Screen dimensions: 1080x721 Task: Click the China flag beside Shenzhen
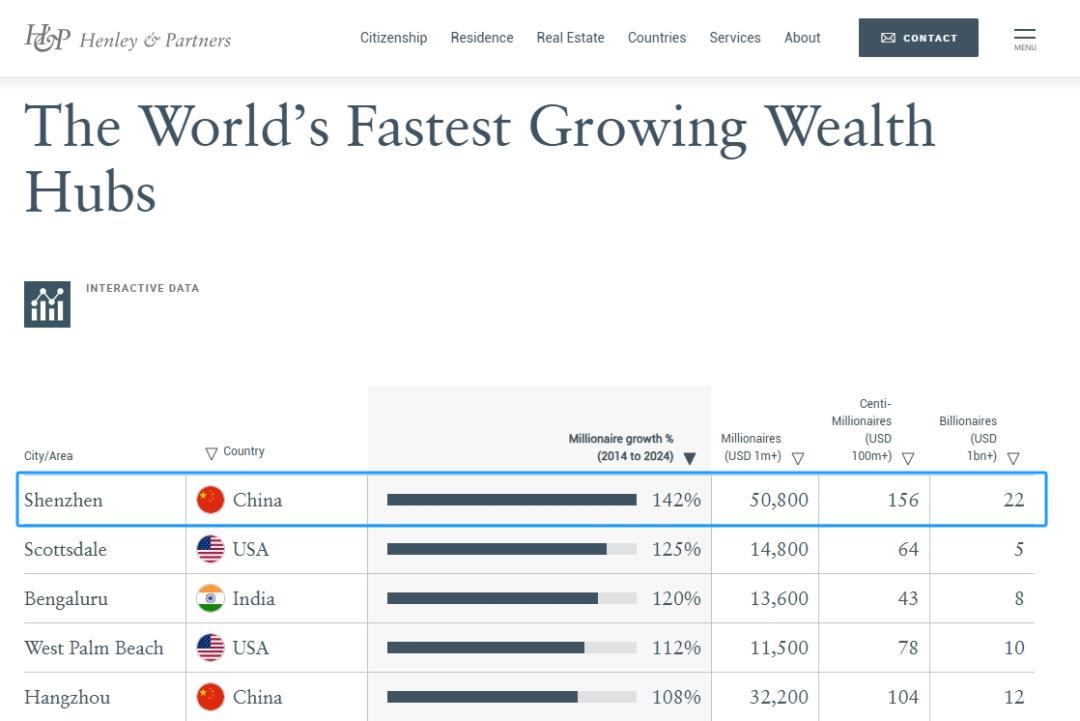210,500
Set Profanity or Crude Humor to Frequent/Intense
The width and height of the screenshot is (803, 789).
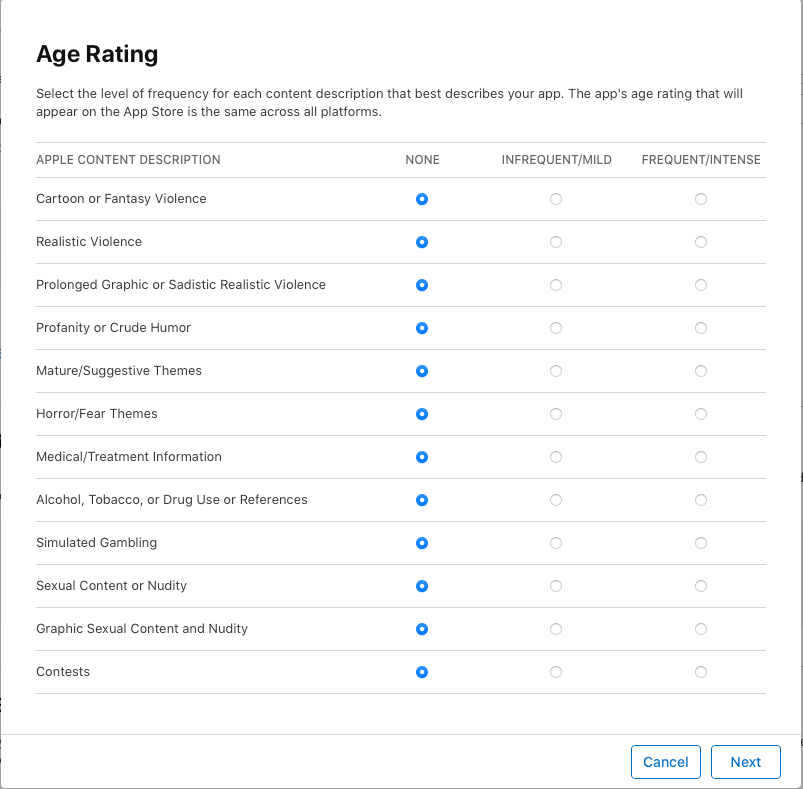pos(701,328)
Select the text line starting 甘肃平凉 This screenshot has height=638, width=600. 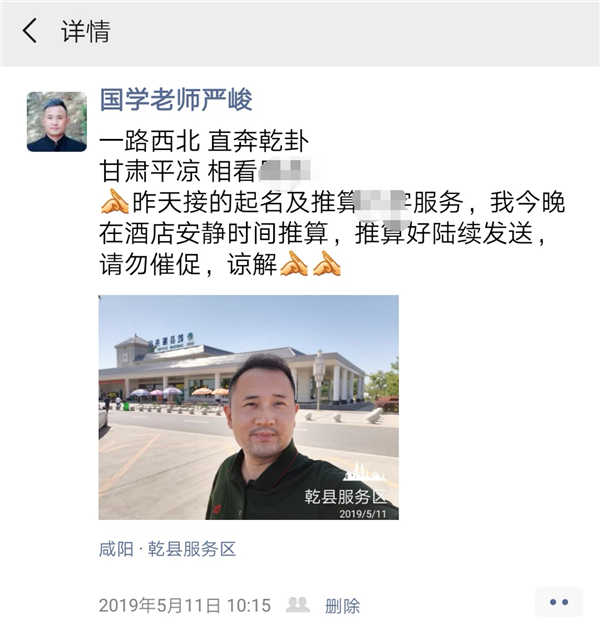point(205,171)
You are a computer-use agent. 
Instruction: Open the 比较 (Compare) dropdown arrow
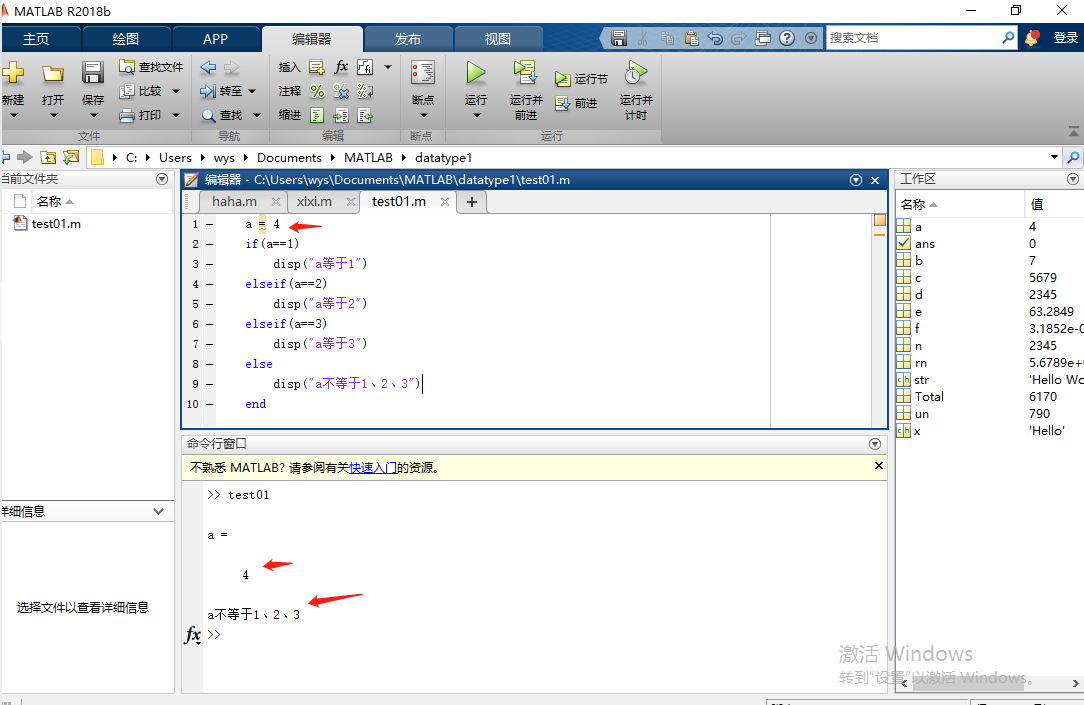(176, 91)
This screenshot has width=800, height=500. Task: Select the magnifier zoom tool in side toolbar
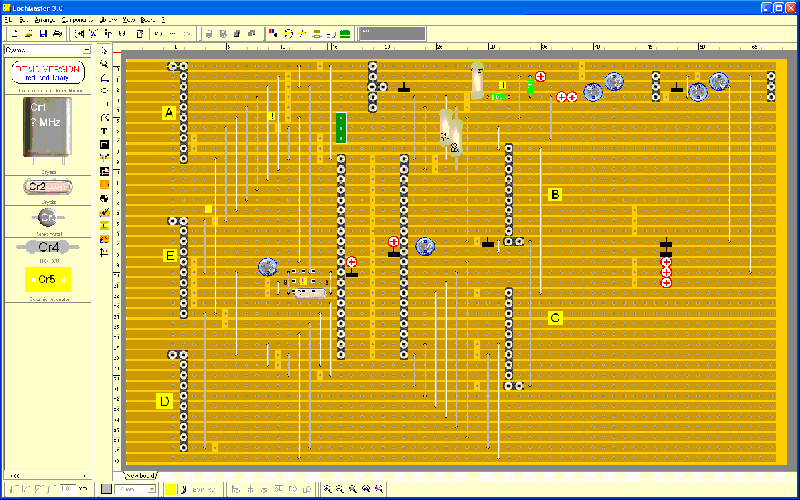105,62
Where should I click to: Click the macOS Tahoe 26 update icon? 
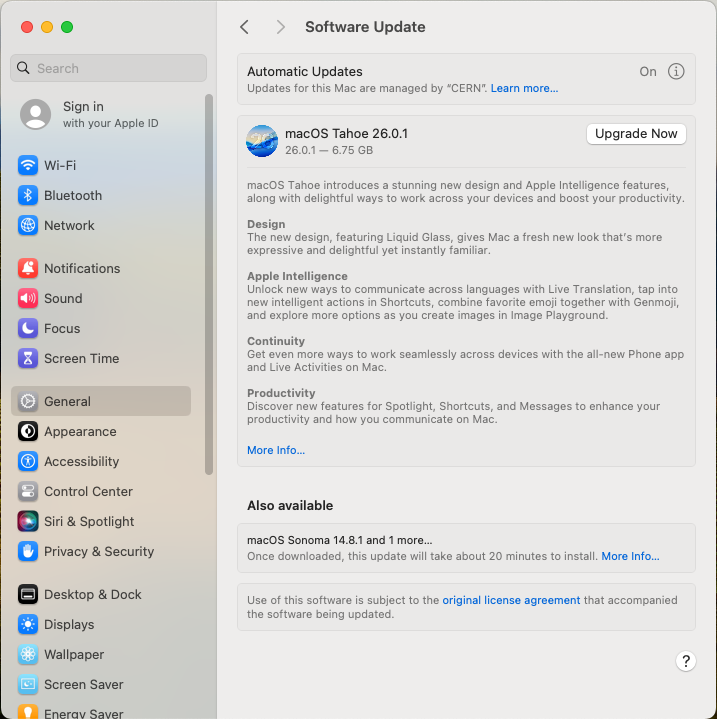click(x=262, y=141)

^^^^^^^^^^^^^^^^

Task prompt: From the line that contains "Where should I" to the last line of the data above, inclusive, transcribe every line exactly and only those lines, omitting pictures.

Solution for this task:
Where should I click to: Click the macOS Tahoe 26 update icon? 
click(x=262, y=141)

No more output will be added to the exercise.